At national level, since 1963, the Italian legislation adopted the EU wine legislation designed around the French concept of terroir. Recognizing the essential role of soil and climate in wine production, the European regulation intended to support the National government intervention on quality based classification of wine. With the adoption of Controlled Denomination of Origin (DOC or in English CDO) the Italian government pursued two main goals: to protect the identity of quality wines of particular regions from possible frauds and, to facilitate commercialization through wine classification and brand recognition.
Nowadays Italian wines are classified within three main categories: table wine, wine of quality produced in identifiable regions (VQPRD) (Quality Wines Produced in Determined Regions (QWPDR) and special wine. The first category usually refers to a standardized and not much differentiated product; the second category is based on geographic criteria; the third is based on wine type, such as spumanti (sparkling wines), liqueur wine, and aromatized wine. Within the category of VQPRD we find the COD, CGOD (Controlled and guaranteed origin denomination), then we have GI (Geographic indication) and table wines. The first two appellations are earned respecting codified winemaking criteria. The attribution of these appellations depends on strict regulations that establish the production area, the grape varieties for the blend, the grape’s yield, the wine/grape’s yield, the alcoholic content, and label specifications (CGOD, in addition to COD regulations consider bottling rules). Wines that do not meet these strict criteria are simply named as table wines. The third appellation – GI – is a compromise between COD and table wine and it has been introduced lately to include several high-quality wines that could not be named as COD.

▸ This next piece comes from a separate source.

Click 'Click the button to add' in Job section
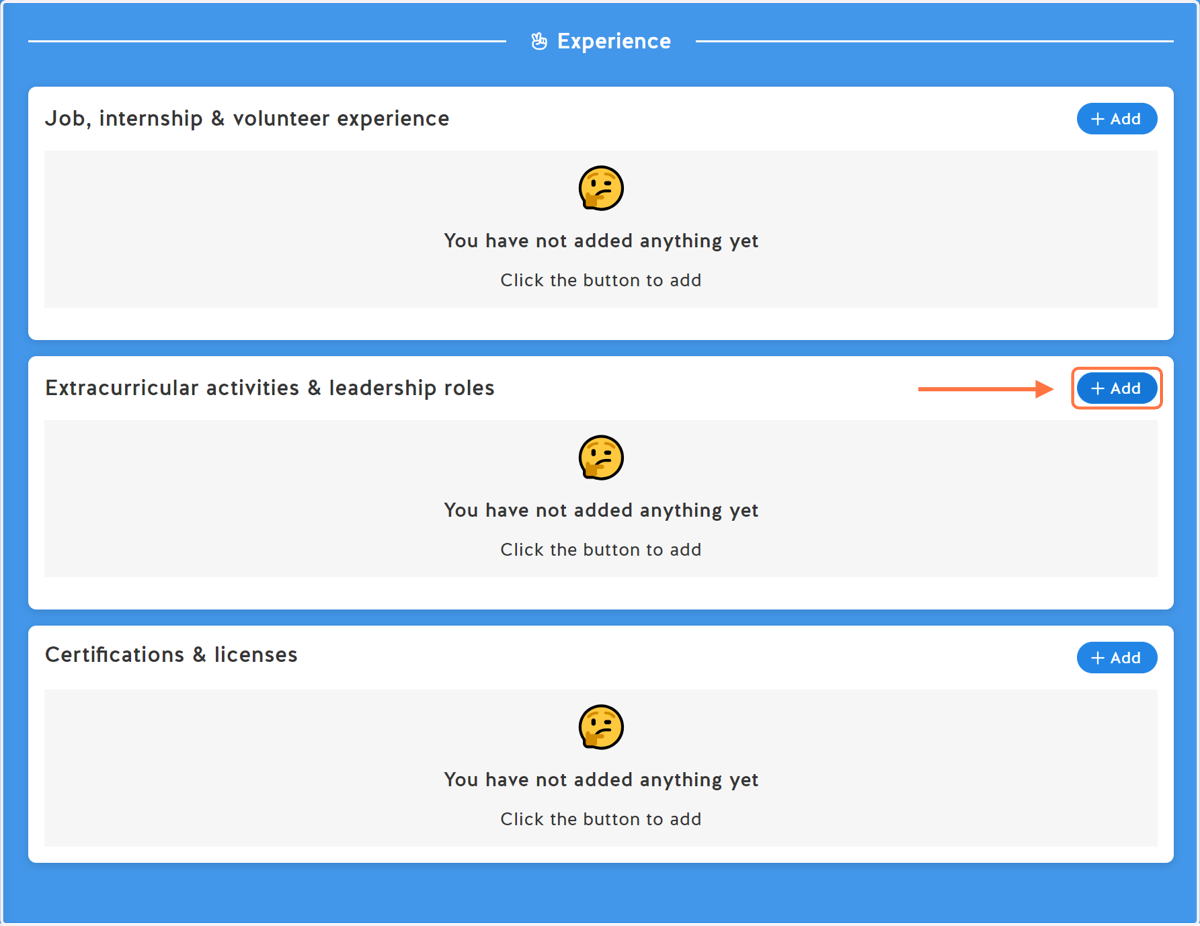1200x926 pixels. click(x=601, y=280)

Finally, it is possible to conclude that EU, together with Italian government, are encouraging producers towards higher quality productions and limiting the quantities; they are orienting the wineries towards products differentiation, identity preservation rather than popular wines production and towards environment and countryside preservation.
Apulian wine sector represent one sixth of the national production, with about 7 million of liters on the national production that is about 47 millions, and it counts a number of important high quality wines. [23] Apulia, in fact, is the biggest Italian wine producer. Nonetheless, comparing it with the other Italian regions, one important aspect to be considered is the lower incidence of DOC, DOCG and IGT wine on the total. Apulia, in fact is at the 7th place for DOC/DOCG wine production, corresponding to the 5.8% of the national production, and at the 3rd place for IGT wine production, corresponding to the 9% of the national production. Therefore, Apulia is at the 1st place for table wine production. Although the low production of wines showing an appellation, it is important to highlight that during the last five years has been recorded a constant growth for the production of these wines, therefore, this progress is slowly leading to reduce this deficiency [24].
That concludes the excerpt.